Of course, there is no point weaning America off of oil, only to build dependency on another unsustainable resource. (I use the definition of sustainable development from the Brundtland report). The good news is that America is far richer in natural gas than oil, but demand continues to grow. If the current growth in demand continues, then America will consume over 1000 trillion cubic feet (tcf) before 2050. This compares to current reserves of 531 tcf in the US, so half of that budget currently appears to be available in the US. But even natural gas is not infinite, and the same risk of rising demand versus diminishing supply will be faced within the next three decades. In addition, burning natural gas without capturing and sequestering emissions (CCS) is harmful to the environment, increasing the risks of climate change. Less harmful than burning coal and oil for sure, but also carrying a significant problem of leaking methane from wells and infrastructure, methane being 70 times more radiant forcing than CO2 shorter term in the atmosphere. Therefore for the sustainable development of energy for the US there is a need to conserve natural gas, mitigate fugitive emissions, and like oil, invest in other resources to offset natural gas, and form an energy plan for the future.

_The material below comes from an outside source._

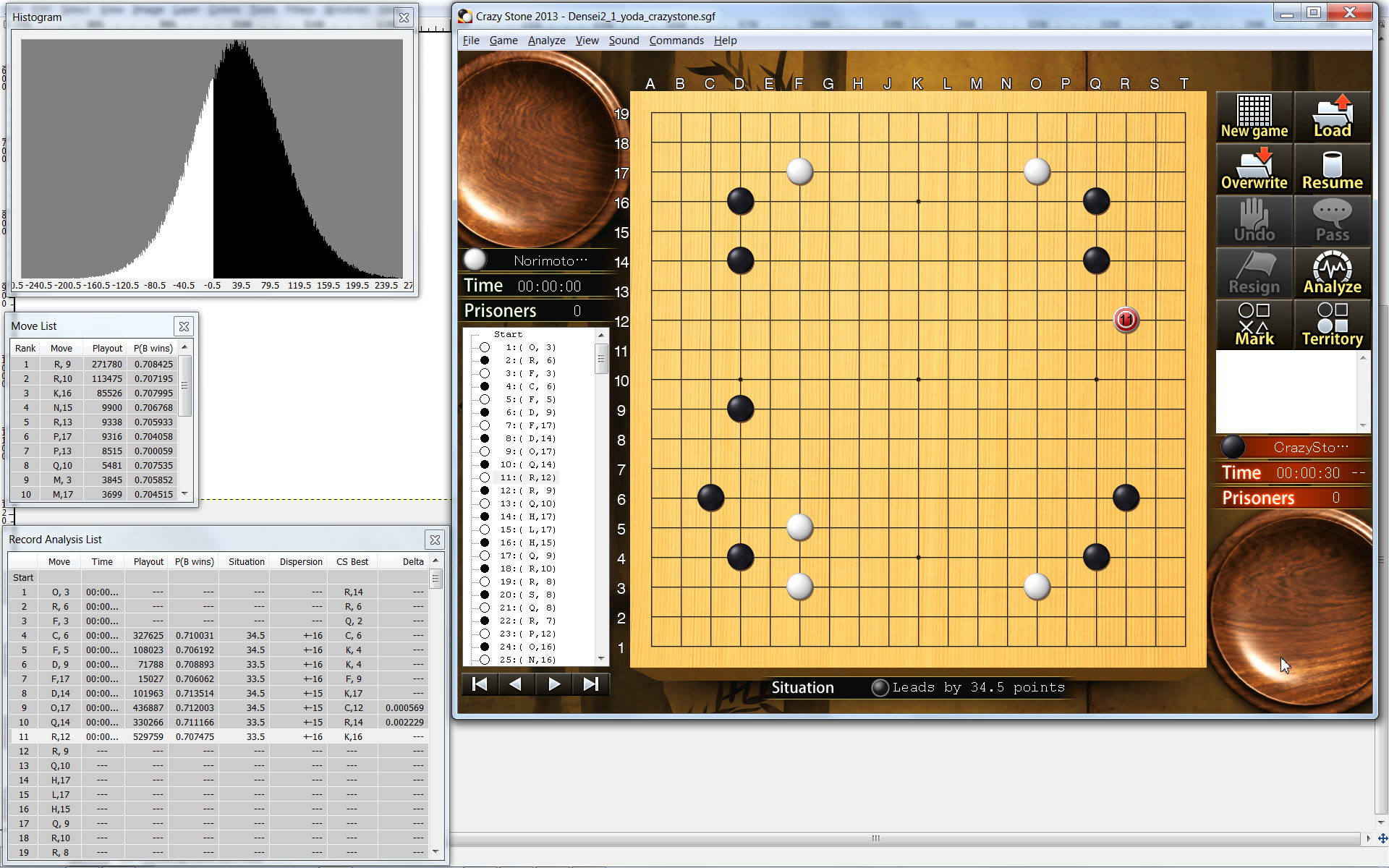This screenshot has height=868, width=1389.
Task: Start analysis with the Analyze icon
Action: coord(1332,273)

A deep dive into the future of natural gas is beyond the scope of this piece, but I offer a couple of thoughts on this matter. The growth of renewable power in the US is similar to other countries in that it has doubled in share of generated electricity in the last 5 years, but unlike some other countries still only comprises 10% of the share. That said, if that exponential growth was possible and was to continue, 40% of US electricity could be renewable by 2030, and the reliance on coal, and then natural gas, could be reduced and the future potential of those resources extended. Some, much smaller, countries are already achieving that level of renewables penetration into their grids, but the scale of US demand underscores the enormity of the renewables challenge. It is also worth pointing out that the variability of renewables like wind and solar means that without battery storage at scale, renewable electricity needs to rely on back-ups like natural gas peakers. Investment in technologies such as at-scale battery storage, baseload renewables like geothermal, and other options in an eclectic mix of possibilities remains critical.

Conclusion

The thought experiments in this piece offer me some real hope that a secure future, sustainable prosperity for the USA, largely independent of foreign fossil resources outside of North America is possible. The biggest challenge I think is a cultural one, getting Americans to favor electric and hybrid vehicles. The challenges of growing renewable energy into the energy mix are enormous too, and the need for fossil fuels to pave the way is clear. There is no off-on switch. Therefore policymakers need to be holistic or bipartisan in their approach. Extreme views such as fossil fuel dominance on one side, or prosecuting oil companies for their polluting products on the other, are equally non-sensical. American needs an integrated and collaborative strategy to combine the strengths of the rich resources and the high capabilities of all energy types and energy people, including systems design to drive efficiency into the outcome. The runway, underpinned by oil and gas, can be perhaps measured in decades, but nevertheless action needs to start now.